==== PAGE EXTRACT

# Part 3: Documentation & Analysis

# Momenta Audio Deepfake Detection
- **Model**: [mo-thecreator/Deepfake-audio-detection](https://huggingface.co/mo-thecreator/Deepfake-audio-detection) (wav2vec2-base)
- **Dataset**: [Hemg/Deepfake-Audio-Dataset](https://huggingface.co/datasets/Hemg/Deepfake-Audio-Dataset)
- **Goal**: Fine-tuned for deepfake detection

## Implementation Process

### Challenges Encountered
- **Small Dataset**: The Hemg dataset only had 100 samples—splitting it left me with a tiny validation set (10 samples).
- **Audio Mismatch**: Some clips weren’t at 16 kHz, which wav2vec2-base needs, so I had to resample them.
- **Overfitting Risk**: Training loss dropped fast (0.0002 by Epoch 10), but validation loss bounced around—model might be memorizing too much.

### How I Addressed These Challenges
- **Dataset Split**: Used `train_test_split` to make 90 train and 10 test samples. Kept it small by sticking to the full 100 clips—didn’t need to subset further.
- **Resampling**: Added a `torchaudio` resampler in `preprocess_function` to fix sampling rates to 16 kHz—matched the model’s expectations.
- **Overfitting Fix**: Added noise and time-shifting in preprocessing to shake up the data. Set `load_best_model_at_end=True` to grab Epoch 2’s model (lowest val loss: 0.307129), avoiding later overfit ones.

### Assumptions Made
- Assumed 100 samples were enough to show my approach—small but balanced (real/fake split assumed from dataset).
- Figured wav2vec2-base’s pre-training handled most audio patterns, so fine-tuning just tweaked it for deepfakes.

========

* [GIVEN PROBLEM 1]
In the audio deepfake detection write-up, which epoch's model was kept by setting `load_best_model_at_end=True`?
* [GIVEN PROBLEM 2]
Copy the audio deepfake detection write-up word for word from "- **Audio Mismatch**: Some" to "memorizing too much.".

==== EXTRACTED MATERIAL

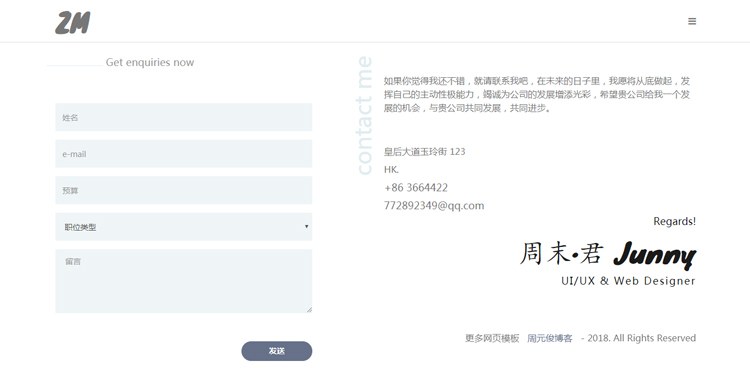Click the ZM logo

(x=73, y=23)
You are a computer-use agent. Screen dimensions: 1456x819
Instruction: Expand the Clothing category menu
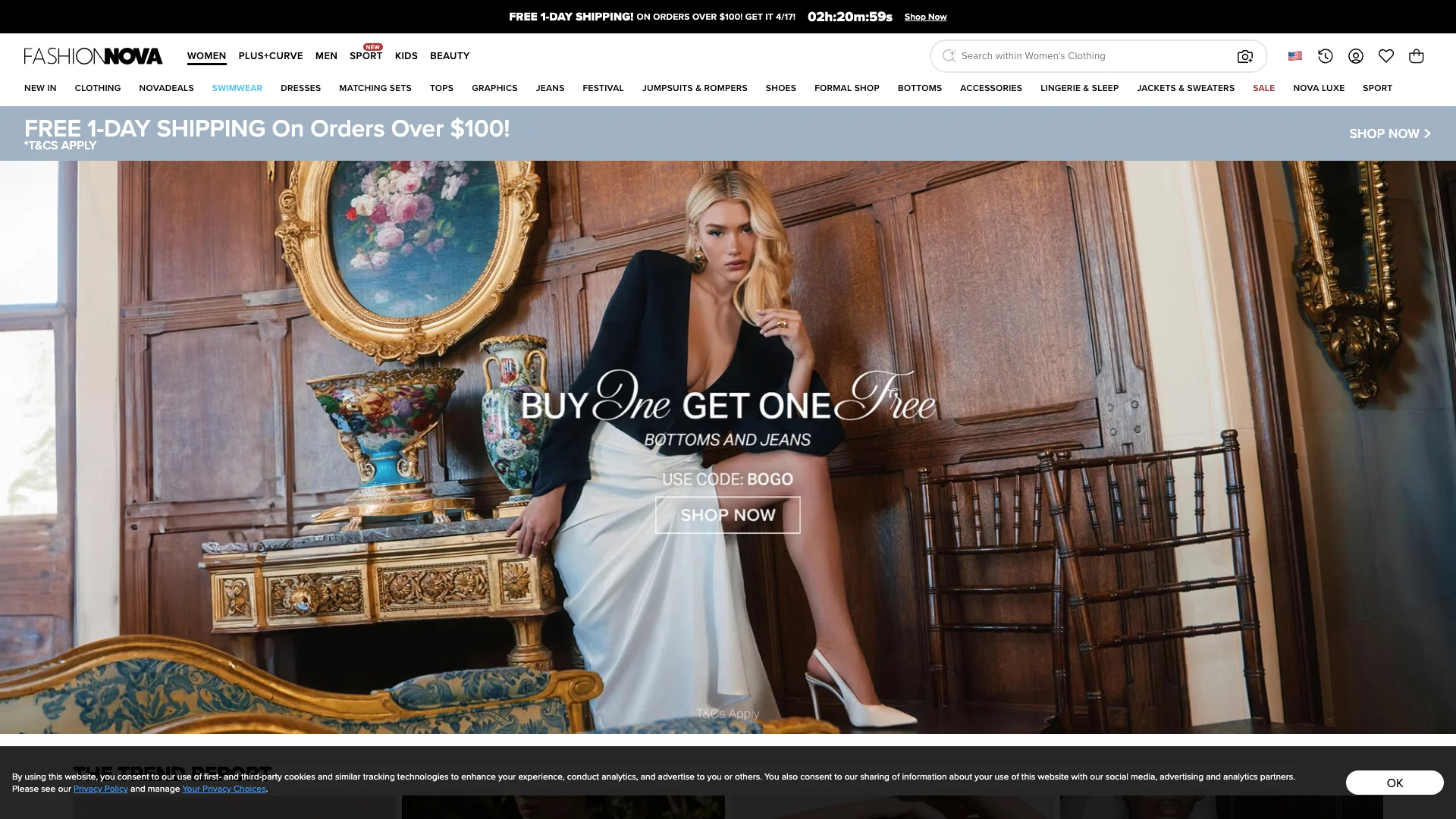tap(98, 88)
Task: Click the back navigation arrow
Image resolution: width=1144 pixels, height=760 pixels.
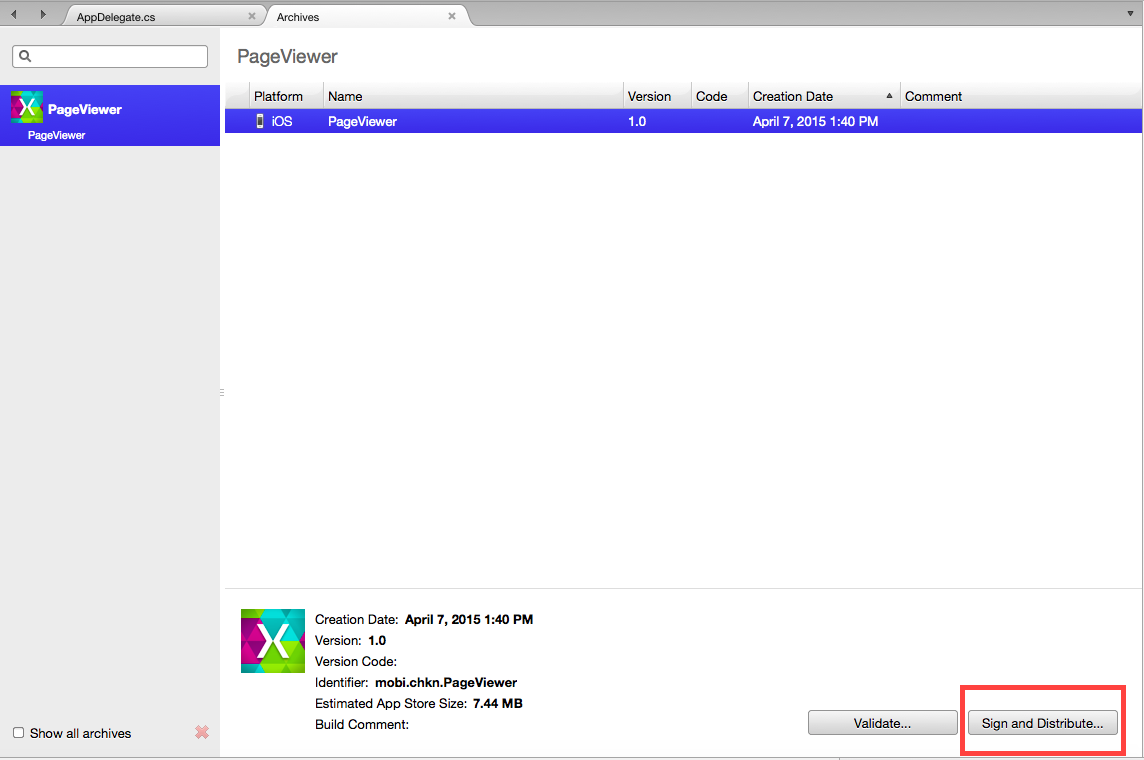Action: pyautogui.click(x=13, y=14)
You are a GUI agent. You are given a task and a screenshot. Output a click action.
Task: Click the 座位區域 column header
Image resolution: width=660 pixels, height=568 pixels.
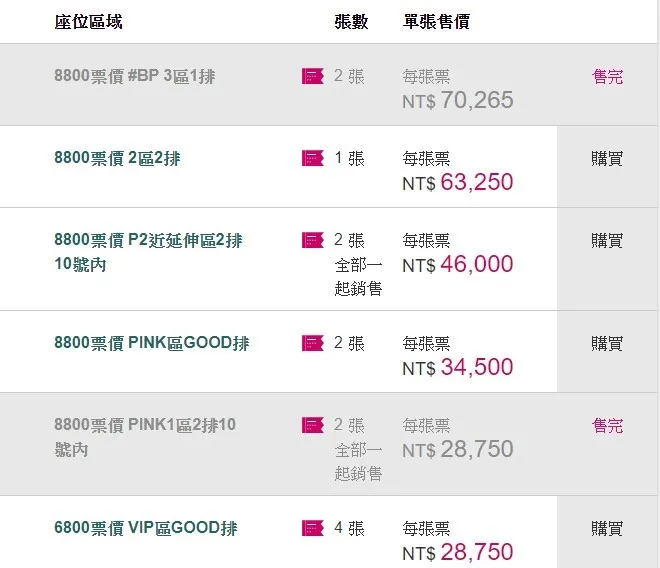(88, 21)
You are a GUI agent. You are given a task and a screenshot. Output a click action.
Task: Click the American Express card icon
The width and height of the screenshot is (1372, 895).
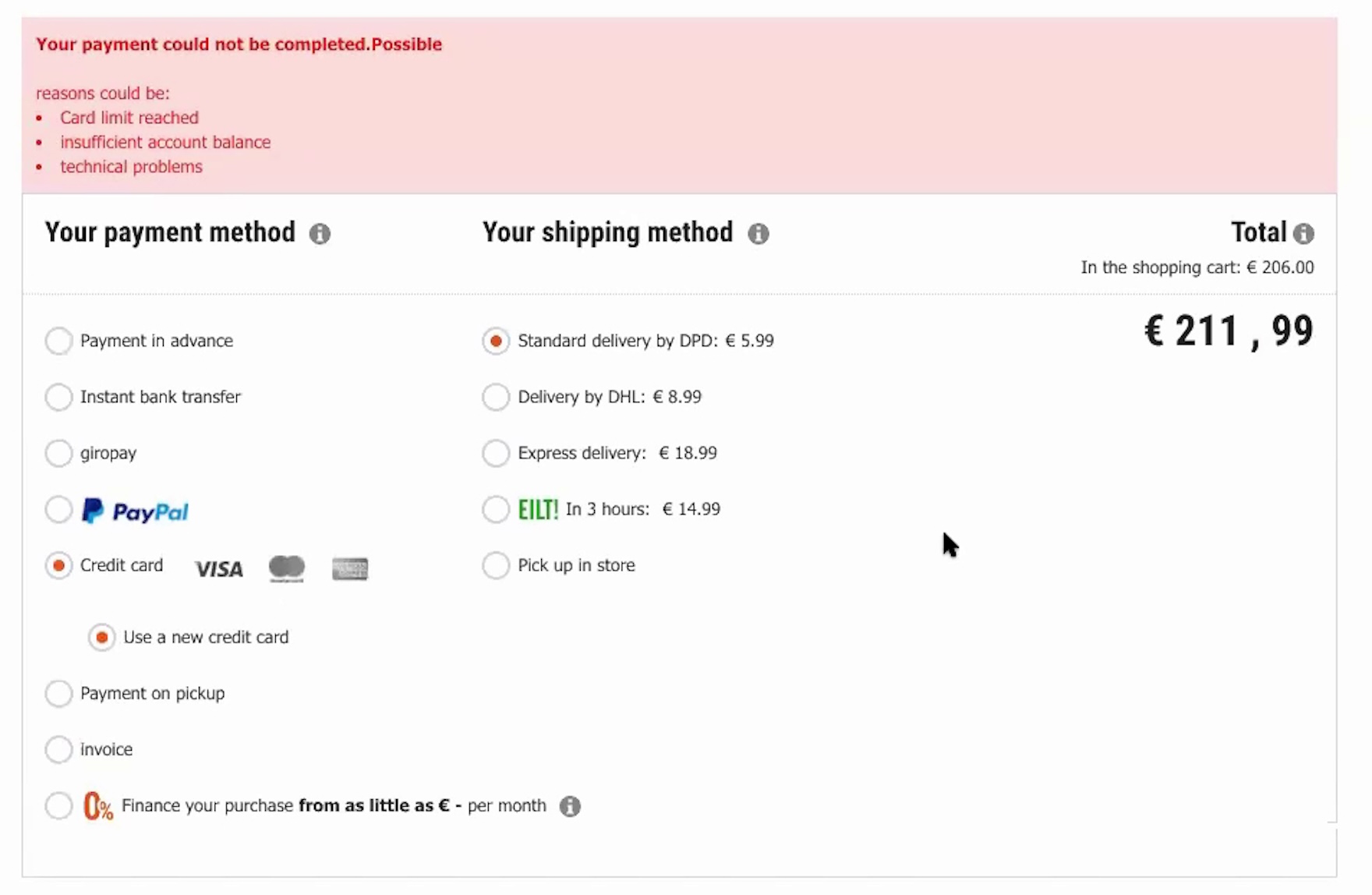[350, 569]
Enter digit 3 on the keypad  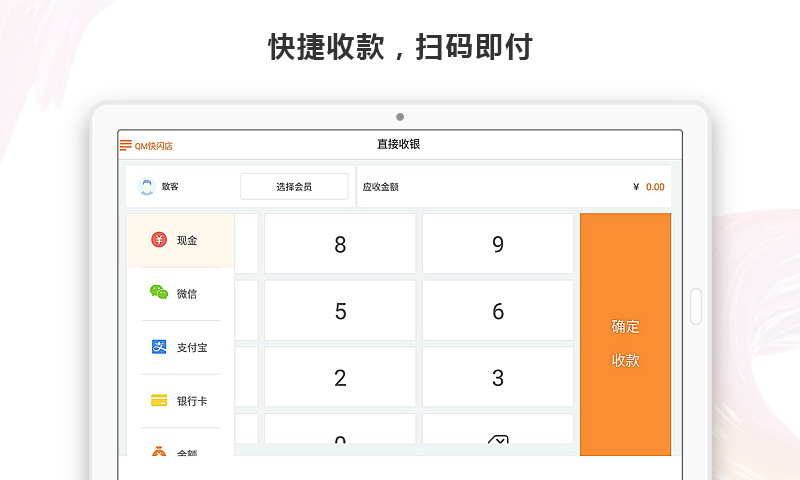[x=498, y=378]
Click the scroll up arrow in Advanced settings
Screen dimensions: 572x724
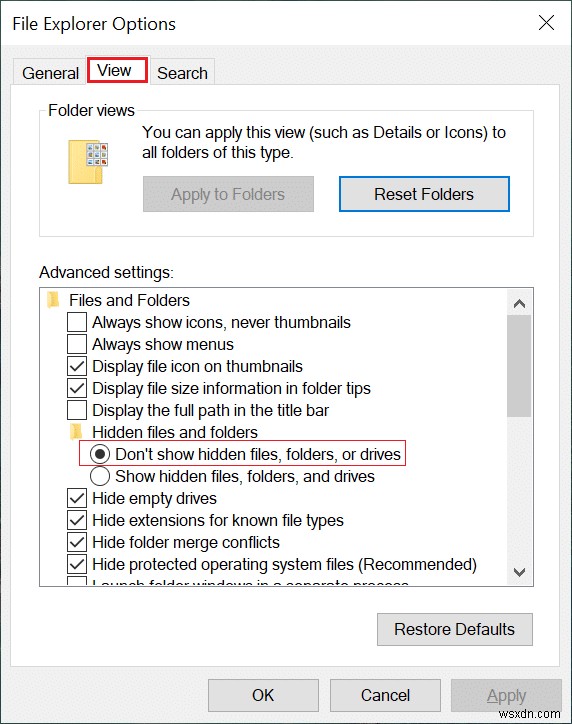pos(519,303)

========

* [CORRECT RESPONSE 1]
The Epoch 2 model, which had the lowest validation loss (0.307129).

* [CORRECT RESPONSE 2]
- **Audio Mismatch**: Some clips weren’t at 16 kHz, which wav2vec2-base needs, so I had to resample them.
- **Overfitting Risk**: Training loss dropped fast (0.0002 by Epoch 10), but validation loss bounced around—model might be memorizing too much.